Prompt: From the material below, copy out each line with the word "menu" in it.

Working data:
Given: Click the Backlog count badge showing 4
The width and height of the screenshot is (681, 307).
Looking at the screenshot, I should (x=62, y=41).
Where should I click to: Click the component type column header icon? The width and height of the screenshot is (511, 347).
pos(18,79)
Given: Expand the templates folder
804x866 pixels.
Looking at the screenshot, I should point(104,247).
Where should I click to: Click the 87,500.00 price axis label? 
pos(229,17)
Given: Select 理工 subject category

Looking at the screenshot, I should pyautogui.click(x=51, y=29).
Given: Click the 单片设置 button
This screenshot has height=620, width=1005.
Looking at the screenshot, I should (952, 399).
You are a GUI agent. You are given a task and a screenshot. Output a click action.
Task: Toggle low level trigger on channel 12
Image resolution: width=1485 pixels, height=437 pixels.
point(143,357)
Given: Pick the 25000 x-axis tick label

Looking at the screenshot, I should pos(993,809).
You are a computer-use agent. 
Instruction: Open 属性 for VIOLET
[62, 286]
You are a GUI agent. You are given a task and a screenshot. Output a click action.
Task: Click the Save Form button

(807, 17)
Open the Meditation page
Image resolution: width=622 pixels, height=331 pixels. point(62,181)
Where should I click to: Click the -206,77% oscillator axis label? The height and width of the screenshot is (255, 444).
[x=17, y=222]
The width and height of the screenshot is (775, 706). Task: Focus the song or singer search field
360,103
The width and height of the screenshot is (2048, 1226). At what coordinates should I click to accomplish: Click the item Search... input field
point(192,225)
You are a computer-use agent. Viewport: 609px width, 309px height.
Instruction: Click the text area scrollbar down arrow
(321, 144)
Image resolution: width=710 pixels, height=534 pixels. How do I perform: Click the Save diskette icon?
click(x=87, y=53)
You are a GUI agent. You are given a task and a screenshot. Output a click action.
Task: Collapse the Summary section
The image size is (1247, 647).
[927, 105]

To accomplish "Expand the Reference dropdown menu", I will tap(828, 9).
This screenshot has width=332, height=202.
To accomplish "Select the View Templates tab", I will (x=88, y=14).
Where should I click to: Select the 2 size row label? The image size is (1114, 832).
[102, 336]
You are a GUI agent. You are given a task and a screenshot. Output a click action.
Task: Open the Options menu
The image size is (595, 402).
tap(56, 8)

Output of the task:
To accomplish "Expand the Reference dropdown menu", I will tap(828, 9).
Task: Open the Options menu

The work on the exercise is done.